Собственно Юнгер обозначает свою позицию или, лучше сказать, позицию человечества, которую он подробно рассматривает, как «героический реализм». Соответствует ему и способ мышления автора — сплошная «аналитика» в смысле беспрестанного, расчленяющего выявления «реальности». Этому не противоречит то, что Юнгер одновременно находится в поиске мира мечты и постоянно проектирует его ландшафты. Как метафизика усматривает в мистике необходимую контригру, так же и реализм, в особенности нигилистический, связан с фантастикой. Эти замечания не должны вписывать Эрнста Юнгера в общепринятые рамки, но призваны указать позицию, с которой мировая война является ему как основополагающая действительность.
Эта позиция и соответствующие ей изложение и результаты трудов Юнгера предлагают нашему историчному взгляду более близкое и понятное выражение исходной позиции метафизики Ницше, нежели её живое описание в историческом контексте 70-ых и 80-ых годов прошлого [XIX] века. Одновременно с этим они прямо указывают на то, сколь независимы решающие мысли Ницше и любого мыслителя от поверхностных картин своего «времени», воздействие которых всё же нельзя полностью преодолеть.
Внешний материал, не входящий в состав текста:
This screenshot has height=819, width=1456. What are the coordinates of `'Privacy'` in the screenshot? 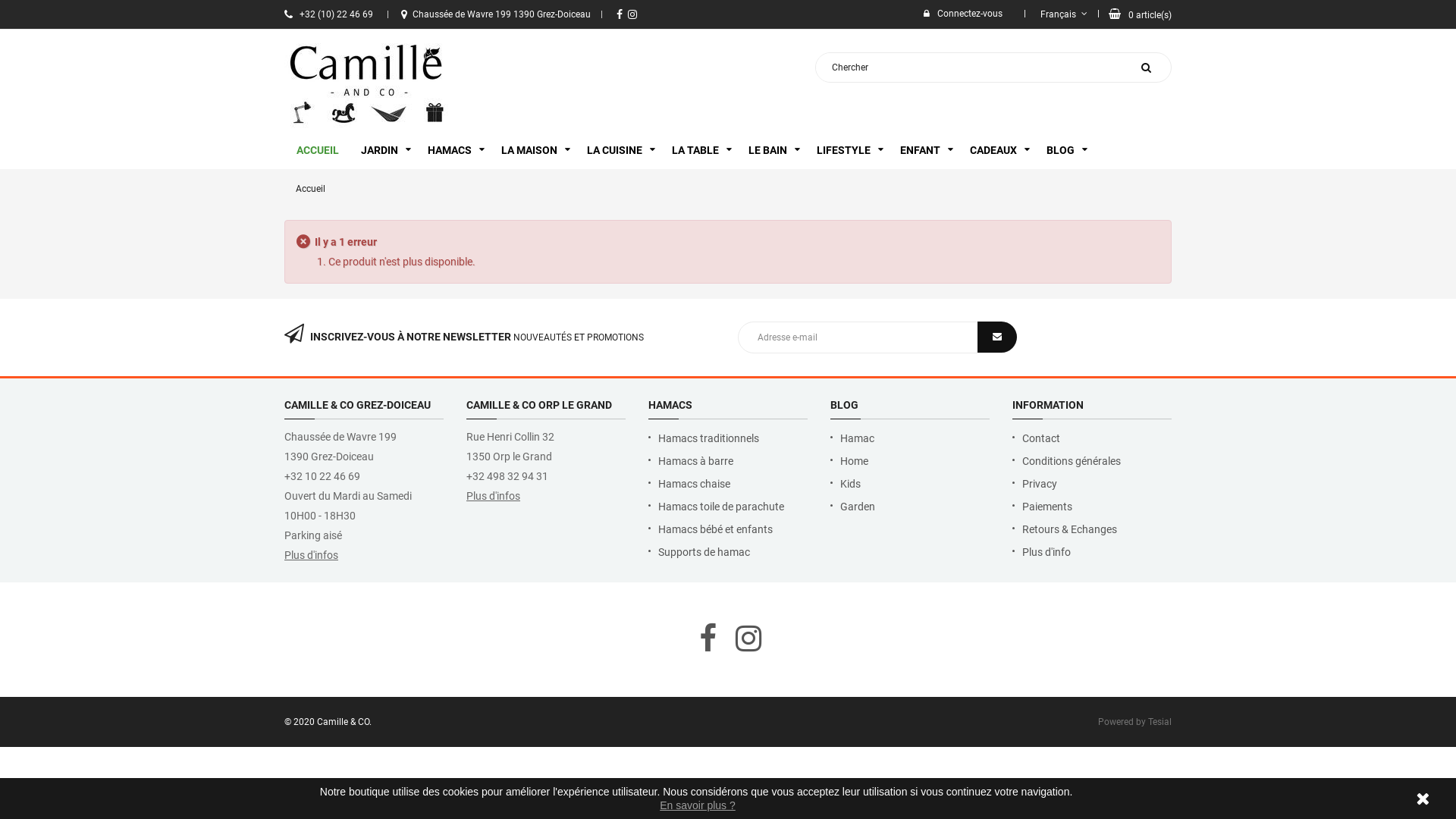 It's located at (1012, 483).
Однако если метафизика является основой западной истории и если западная метафизика находит свое завершение в метафизике Ницше, тогда и в самой метафизике следует распознать основу как слабого, так и сильного нигилизма.
Иначе, чем в области политической и военной борьбы, во всеохватной и сокровенной области духа можно вопрошать, мыслить и решать, исходя лишь из высшей позиции. Чтобы осмотреть эту область и, возможно, однажды в ней укорениться, мы предпримем разбирательство с Эрнстом Юнгером. Не притворяясь, будто бы мы ожидаем от него решения или даже подготовки такового. Героический реализм, в сущности, представляет собой не только отказ от приготовления и формирования первоначального решения; его вовсе следует определять как особое отношение к опустошению. При этом под опустошением мы понимаем не только разрушение наличествующего, но и подрыв любой возможности первоначального решения вследствие захвата действительного и, прежде всего, того, что считается действительностью. Это не отменяет того, что такая эпоха, исходя из собственного кругозора, догадывается о себе самой как о «переходном состоянии».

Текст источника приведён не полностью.